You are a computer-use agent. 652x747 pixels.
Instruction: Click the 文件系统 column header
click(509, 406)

============

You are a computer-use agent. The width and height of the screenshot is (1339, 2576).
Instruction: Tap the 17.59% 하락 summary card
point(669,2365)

============

WORK INSTRUCTIONS →
Copy the material from the line with "You are a computer-use agent. 652x747 pixels." to the line with "click(509, 406)", keeping every character as it appears.

TASK SOLUTION →
You are a computer-use agent. 652x747 pixels.
Instruction: Click the 文件系统 column header
click(509, 406)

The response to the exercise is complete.